> [RECORDS PROVIDED]
┌──

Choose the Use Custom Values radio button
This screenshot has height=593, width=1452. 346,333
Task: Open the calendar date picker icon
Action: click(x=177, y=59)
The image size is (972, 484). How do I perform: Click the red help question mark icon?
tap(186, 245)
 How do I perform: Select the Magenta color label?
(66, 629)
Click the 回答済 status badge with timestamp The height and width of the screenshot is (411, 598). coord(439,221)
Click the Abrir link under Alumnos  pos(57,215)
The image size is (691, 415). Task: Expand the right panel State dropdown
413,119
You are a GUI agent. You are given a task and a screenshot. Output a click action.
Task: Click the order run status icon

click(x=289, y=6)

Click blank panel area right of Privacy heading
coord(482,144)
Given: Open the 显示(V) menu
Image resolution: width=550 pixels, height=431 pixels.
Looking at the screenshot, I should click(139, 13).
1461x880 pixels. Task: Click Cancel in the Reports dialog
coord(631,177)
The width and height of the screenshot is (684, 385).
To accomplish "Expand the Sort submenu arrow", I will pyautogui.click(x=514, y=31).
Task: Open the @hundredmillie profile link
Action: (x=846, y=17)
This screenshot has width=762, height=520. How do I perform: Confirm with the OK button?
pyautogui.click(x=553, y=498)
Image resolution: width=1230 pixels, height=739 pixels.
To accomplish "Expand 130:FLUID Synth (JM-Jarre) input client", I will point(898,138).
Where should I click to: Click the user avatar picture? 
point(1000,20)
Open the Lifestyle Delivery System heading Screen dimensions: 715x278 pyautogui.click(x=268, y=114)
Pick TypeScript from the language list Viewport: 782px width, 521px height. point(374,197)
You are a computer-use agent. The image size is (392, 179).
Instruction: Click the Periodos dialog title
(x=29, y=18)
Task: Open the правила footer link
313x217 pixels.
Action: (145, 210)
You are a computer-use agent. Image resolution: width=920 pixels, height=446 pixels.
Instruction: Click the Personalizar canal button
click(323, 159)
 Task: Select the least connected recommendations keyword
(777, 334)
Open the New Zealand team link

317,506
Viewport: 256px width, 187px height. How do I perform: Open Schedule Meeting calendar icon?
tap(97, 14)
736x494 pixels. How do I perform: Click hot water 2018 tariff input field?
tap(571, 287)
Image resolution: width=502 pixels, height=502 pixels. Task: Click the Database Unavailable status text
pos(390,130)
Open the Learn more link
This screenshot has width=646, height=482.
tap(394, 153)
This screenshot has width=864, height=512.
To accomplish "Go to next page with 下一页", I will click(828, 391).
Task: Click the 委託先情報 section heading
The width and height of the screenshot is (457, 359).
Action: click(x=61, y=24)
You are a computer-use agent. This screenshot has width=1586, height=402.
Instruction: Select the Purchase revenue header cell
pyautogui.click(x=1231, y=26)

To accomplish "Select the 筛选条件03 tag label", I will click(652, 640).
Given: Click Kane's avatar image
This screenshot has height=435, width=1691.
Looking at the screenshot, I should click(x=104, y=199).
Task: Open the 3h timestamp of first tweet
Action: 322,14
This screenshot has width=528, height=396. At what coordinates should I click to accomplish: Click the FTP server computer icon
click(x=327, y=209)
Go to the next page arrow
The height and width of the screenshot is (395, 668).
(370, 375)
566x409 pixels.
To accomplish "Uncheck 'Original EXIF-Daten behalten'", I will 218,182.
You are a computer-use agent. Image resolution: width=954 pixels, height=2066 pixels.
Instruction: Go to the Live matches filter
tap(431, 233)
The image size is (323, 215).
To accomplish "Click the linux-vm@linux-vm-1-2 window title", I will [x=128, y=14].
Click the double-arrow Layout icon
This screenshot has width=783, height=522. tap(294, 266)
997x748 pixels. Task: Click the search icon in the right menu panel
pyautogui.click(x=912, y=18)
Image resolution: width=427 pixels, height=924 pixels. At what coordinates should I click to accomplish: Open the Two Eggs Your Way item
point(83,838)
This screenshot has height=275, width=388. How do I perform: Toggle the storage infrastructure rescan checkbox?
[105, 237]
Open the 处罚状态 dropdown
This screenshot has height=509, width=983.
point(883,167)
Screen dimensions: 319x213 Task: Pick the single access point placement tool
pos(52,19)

└──

> [BRIEF] From the first line to the last, return the records unchanged.

> [WORKED SOLUTION]
Choose the Use Custom Values radio button
This screenshot has height=593, width=1452. 346,333
Task: Open the calendar date picker icon
Action: click(x=177, y=59)
The image size is (972, 484). How do I perform: Click the red help question mark icon?
tap(186, 245)
 How do I perform: Select the Magenta color label?
(66, 629)
Click the 回答済 status badge with timestamp The height and width of the screenshot is (411, 598). coord(439,221)
Click the Abrir link under Alumnos  pos(57,215)
The image size is (691, 415). Task: Expand the right panel State dropdown
413,119
You are a GUI agent. You are given a task and a screenshot. Output a click action.
Task: Click the order run status icon

click(x=289, y=6)

Click blank panel area right of Privacy heading
coord(482,144)
Given: Open the 显示(V) menu
Image resolution: width=550 pixels, height=431 pixels.
Looking at the screenshot, I should click(139, 13).
1461x880 pixels. Task: Click Cancel in the Reports dialog
coord(631,177)
The width and height of the screenshot is (684, 385).
To accomplish "Expand the Sort submenu arrow", I will pyautogui.click(x=514, y=31).
Task: Open the @hundredmillie profile link
Action: (x=846, y=17)
This screenshot has width=762, height=520. How do I perform: Confirm with the OK button?
pyautogui.click(x=553, y=498)
Image resolution: width=1230 pixels, height=739 pixels.
To accomplish "Expand 130:FLUID Synth (JM-Jarre) input client", I will point(898,138).
Where should I click to: Click the user avatar picture? 
point(1000,20)
Open the Lifestyle Delivery System heading Screen dimensions: 715x278 pyautogui.click(x=268, y=114)
Pick TypeScript from the language list Viewport: 782px width, 521px height. point(374,197)
You are a computer-use agent. The image size is (392, 179).
Instruction: Click the Periodos dialog title
(x=29, y=18)
Task: Open the правила footer link
313x217 pixels.
Action: (145, 210)
You are a computer-use agent. Image resolution: width=920 pixels, height=446 pixels.
Instruction: Click the Personalizar canal button
click(323, 159)
 Task: Select the least connected recommendations keyword
(777, 334)
Open the New Zealand team link

317,506
Viewport: 256px width, 187px height. How do I perform: Open Schedule Meeting calendar icon?
tap(97, 14)
736x494 pixels. How do I perform: Click hot water 2018 tariff input field?
tap(571, 287)
Image resolution: width=502 pixels, height=502 pixels. Task: Click the Database Unavailable status text
pos(390,130)
Open the Learn more link
This screenshot has width=646, height=482.
tap(394, 153)
This screenshot has width=864, height=512.
To accomplish "Go to next page with 下一页", I will click(828, 391).
Task: Click the 委託先情報 section heading
The width and height of the screenshot is (457, 359).
Action: click(x=61, y=24)
You are a computer-use agent. This screenshot has width=1586, height=402.
Instruction: Select the Purchase revenue header cell
pyautogui.click(x=1231, y=26)

To accomplish "Select the 筛选条件03 tag label", I will click(652, 640).
Given: Click Kane's avatar image
This screenshot has height=435, width=1691.
Looking at the screenshot, I should click(x=104, y=199).
Task: Open the 3h timestamp of first tweet
Action: 322,14
This screenshot has width=528, height=396. At what coordinates should I click to accomplish: Click the FTP server computer icon
click(x=327, y=209)
Go to the next page arrow
The height and width of the screenshot is (395, 668).
(370, 375)
566x409 pixels.
To accomplish "Uncheck 'Original EXIF-Daten behalten'", I will 218,182.
You are a computer-use agent. Image resolution: width=954 pixels, height=2066 pixels.
Instruction: Go to the Live matches filter
tap(431, 233)
The image size is (323, 215).
To accomplish "Click the linux-vm@linux-vm-1-2 window title", I will [x=128, y=14].
Click the double-arrow Layout icon
This screenshot has width=783, height=522. tap(294, 266)
997x748 pixels. Task: Click the search icon in the right menu panel
pyautogui.click(x=912, y=18)
Image resolution: width=427 pixels, height=924 pixels. At what coordinates should I click to accomplish: Open the Two Eggs Your Way item
point(83,838)
This screenshot has height=275, width=388. How do I perform: Toggle the storage infrastructure rescan checkbox?
[105, 237]
Open the 处罚状态 dropdown
This screenshot has height=509, width=983.
point(883,167)
Screen dimensions: 319x213 Task: Pick the single access point placement tool
pos(52,19)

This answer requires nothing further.